### [Task description]
In the entries below, find each line with the word "node" and return it.

Stored data

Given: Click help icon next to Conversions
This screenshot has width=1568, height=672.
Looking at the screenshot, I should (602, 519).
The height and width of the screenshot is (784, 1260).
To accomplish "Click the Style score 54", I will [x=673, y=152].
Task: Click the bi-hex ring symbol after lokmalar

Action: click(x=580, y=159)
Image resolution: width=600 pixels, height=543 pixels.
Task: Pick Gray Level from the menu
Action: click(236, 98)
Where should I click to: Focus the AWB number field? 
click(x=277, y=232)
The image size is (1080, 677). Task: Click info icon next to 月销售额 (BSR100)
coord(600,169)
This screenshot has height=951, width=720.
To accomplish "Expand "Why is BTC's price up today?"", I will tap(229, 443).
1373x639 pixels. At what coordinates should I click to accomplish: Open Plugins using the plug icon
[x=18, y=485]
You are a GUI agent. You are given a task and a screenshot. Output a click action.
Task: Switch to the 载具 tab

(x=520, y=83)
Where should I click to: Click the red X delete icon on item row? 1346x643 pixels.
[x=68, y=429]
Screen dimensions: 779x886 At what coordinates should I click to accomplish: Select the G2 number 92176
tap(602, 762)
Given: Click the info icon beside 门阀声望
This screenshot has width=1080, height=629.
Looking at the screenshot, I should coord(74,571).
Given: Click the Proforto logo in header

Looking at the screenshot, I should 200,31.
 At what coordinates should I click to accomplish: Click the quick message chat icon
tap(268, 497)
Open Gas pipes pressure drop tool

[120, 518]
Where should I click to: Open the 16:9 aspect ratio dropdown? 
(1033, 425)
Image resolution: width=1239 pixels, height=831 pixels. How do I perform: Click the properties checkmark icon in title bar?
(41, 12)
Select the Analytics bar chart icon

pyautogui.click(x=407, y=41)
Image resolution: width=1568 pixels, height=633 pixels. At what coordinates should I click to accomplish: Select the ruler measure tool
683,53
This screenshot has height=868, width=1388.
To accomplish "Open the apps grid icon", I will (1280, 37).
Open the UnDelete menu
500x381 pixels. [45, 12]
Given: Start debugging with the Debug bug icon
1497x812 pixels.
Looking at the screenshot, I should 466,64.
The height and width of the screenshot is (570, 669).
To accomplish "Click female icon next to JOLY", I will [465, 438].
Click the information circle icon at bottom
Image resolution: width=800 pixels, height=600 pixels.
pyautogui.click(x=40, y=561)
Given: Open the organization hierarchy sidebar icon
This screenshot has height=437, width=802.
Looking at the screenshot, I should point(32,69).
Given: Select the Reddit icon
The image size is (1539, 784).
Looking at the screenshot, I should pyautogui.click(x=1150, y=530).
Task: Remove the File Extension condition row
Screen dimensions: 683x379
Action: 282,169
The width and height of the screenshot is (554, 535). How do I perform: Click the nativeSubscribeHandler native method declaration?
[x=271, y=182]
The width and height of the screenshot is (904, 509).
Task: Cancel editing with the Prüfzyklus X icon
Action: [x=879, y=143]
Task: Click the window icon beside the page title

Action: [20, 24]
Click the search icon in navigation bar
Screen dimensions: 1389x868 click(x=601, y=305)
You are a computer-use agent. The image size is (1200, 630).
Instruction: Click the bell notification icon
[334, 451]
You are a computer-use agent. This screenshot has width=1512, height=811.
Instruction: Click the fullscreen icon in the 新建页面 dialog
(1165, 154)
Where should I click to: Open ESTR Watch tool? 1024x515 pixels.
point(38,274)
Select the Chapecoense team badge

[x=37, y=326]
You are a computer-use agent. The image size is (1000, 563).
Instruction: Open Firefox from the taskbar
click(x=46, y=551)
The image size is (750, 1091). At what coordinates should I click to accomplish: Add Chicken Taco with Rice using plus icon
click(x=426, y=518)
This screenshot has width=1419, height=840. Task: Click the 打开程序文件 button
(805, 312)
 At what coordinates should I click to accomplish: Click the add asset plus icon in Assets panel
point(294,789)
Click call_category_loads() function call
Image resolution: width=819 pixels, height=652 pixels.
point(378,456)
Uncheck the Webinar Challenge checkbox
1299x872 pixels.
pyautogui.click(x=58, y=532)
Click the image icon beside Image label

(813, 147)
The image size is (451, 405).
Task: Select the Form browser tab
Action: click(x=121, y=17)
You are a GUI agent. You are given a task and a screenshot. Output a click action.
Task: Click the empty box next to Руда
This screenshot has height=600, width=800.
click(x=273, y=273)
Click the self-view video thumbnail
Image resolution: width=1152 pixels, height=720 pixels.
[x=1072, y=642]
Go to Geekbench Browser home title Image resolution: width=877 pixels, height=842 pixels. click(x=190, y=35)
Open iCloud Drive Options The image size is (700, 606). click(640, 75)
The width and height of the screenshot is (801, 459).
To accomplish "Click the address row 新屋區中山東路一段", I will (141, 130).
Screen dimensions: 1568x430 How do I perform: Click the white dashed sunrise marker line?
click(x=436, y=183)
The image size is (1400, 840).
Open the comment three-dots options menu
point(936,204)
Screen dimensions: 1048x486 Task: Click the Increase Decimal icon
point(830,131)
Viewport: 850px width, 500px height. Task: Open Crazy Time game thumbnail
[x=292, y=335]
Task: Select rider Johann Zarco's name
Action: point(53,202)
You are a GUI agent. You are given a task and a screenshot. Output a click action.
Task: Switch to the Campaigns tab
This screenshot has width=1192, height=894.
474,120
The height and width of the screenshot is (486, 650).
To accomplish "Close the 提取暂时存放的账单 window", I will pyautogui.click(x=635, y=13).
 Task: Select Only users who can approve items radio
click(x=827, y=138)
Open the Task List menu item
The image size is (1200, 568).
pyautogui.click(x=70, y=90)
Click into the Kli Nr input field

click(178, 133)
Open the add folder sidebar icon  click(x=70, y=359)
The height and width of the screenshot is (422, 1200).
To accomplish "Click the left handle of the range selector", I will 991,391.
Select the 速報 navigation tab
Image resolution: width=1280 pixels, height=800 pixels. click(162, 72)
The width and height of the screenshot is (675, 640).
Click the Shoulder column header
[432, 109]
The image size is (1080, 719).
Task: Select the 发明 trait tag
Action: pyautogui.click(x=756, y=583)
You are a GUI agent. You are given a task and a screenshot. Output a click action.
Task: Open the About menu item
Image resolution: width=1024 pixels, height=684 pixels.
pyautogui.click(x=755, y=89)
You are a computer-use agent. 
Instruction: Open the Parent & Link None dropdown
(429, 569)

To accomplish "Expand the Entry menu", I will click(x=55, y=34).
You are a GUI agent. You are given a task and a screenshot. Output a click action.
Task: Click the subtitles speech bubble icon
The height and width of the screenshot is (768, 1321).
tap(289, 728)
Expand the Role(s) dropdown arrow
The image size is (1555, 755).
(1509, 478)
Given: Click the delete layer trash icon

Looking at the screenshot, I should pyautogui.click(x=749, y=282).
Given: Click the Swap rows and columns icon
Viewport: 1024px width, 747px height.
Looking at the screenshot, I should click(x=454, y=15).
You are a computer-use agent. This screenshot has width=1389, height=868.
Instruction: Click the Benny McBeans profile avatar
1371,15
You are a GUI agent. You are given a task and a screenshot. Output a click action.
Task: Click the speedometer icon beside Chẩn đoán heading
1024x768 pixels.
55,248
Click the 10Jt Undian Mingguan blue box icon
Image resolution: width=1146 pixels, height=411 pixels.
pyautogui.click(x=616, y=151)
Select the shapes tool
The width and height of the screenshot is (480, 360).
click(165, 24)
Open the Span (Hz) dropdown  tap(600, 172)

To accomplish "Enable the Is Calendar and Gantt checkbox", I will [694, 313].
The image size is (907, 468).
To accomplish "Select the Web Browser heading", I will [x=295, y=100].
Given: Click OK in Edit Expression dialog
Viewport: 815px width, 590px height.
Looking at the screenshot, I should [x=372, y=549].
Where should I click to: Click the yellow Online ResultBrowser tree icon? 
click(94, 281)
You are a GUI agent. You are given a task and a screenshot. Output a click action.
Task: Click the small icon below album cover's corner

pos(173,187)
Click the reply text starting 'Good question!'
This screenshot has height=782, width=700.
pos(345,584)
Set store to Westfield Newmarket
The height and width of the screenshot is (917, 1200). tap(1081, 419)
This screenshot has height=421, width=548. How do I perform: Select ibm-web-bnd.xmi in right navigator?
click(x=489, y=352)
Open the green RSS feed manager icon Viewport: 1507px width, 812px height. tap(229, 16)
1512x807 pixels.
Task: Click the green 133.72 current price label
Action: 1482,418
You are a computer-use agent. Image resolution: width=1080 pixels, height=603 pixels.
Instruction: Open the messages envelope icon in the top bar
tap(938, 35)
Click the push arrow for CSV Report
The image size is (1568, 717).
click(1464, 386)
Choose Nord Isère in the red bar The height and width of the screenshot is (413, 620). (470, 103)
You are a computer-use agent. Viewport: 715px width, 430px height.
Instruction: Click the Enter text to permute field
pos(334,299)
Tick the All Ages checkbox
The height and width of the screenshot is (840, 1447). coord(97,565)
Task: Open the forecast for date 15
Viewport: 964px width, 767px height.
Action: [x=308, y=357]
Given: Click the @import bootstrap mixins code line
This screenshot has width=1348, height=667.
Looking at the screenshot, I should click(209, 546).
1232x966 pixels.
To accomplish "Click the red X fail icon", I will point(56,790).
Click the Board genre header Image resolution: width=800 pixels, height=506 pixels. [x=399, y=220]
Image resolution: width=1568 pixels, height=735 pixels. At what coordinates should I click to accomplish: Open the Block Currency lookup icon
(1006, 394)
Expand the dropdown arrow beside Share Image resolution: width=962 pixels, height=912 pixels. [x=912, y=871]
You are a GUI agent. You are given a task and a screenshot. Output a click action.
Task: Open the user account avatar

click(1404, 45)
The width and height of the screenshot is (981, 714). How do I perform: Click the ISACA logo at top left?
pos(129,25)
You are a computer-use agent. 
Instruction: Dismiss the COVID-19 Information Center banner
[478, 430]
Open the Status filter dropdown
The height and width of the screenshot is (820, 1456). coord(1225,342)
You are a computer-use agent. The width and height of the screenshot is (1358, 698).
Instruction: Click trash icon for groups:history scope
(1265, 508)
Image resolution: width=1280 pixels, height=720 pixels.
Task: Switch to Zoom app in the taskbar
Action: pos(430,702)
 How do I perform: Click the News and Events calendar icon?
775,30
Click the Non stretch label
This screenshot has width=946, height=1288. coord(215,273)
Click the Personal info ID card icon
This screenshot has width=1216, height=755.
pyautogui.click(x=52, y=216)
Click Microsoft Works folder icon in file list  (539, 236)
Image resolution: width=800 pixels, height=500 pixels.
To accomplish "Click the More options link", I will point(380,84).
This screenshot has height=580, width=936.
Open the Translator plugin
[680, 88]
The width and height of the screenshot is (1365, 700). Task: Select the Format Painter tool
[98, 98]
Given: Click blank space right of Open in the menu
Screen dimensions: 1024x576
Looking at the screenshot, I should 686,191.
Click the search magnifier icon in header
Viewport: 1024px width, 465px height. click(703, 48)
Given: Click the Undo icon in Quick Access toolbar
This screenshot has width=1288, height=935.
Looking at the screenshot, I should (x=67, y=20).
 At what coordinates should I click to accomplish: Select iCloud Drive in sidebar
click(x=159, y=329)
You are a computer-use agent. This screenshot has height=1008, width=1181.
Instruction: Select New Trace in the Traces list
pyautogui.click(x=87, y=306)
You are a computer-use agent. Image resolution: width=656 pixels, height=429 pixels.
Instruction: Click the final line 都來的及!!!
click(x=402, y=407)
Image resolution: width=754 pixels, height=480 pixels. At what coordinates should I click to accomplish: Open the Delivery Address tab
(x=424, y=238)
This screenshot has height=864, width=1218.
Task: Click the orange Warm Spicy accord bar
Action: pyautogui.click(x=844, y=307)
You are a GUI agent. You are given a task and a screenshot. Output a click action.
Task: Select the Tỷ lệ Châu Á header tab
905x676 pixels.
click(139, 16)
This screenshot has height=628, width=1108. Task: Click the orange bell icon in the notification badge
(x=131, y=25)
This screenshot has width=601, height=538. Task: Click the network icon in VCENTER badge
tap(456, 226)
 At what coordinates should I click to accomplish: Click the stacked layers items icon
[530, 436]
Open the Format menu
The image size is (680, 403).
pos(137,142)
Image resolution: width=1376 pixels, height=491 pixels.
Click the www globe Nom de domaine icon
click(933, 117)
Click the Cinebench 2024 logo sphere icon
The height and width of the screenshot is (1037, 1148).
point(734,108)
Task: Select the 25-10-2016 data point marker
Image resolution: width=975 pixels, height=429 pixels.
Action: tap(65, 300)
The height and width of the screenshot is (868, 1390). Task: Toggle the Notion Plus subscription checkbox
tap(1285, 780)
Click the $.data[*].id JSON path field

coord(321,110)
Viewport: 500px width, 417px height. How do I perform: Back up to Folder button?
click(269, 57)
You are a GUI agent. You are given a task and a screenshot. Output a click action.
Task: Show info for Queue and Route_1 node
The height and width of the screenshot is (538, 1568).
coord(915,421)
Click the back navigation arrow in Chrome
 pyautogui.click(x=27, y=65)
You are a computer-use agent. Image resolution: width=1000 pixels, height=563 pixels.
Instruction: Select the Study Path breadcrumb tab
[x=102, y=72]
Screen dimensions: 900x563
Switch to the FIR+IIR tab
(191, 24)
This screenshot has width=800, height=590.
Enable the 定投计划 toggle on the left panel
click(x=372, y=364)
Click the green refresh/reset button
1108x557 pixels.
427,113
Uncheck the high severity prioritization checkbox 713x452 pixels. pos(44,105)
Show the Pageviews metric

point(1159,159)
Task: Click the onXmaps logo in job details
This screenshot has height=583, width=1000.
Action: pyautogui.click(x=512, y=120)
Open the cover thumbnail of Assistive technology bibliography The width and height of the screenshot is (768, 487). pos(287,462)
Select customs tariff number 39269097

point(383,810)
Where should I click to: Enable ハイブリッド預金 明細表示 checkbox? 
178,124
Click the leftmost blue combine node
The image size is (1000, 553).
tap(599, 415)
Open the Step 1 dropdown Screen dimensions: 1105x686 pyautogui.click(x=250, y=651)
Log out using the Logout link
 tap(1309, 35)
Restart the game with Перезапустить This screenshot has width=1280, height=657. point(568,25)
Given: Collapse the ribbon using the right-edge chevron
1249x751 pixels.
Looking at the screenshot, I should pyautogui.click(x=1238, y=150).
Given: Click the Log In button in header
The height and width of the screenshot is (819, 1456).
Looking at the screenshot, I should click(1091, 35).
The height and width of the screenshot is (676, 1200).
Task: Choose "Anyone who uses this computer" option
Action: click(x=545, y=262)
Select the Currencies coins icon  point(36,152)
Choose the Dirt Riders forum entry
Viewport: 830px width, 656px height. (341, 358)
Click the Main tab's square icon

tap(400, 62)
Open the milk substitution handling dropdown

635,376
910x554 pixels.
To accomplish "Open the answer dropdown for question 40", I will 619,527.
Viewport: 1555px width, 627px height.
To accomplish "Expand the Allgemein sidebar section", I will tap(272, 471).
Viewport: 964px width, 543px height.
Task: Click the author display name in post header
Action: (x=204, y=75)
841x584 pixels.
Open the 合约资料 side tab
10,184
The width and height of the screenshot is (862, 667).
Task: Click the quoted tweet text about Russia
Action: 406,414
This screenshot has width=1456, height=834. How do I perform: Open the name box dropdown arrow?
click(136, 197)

### [Exercise answer]
Task: Show info for Queue and Route_1 node
Click the leftmost blue combine node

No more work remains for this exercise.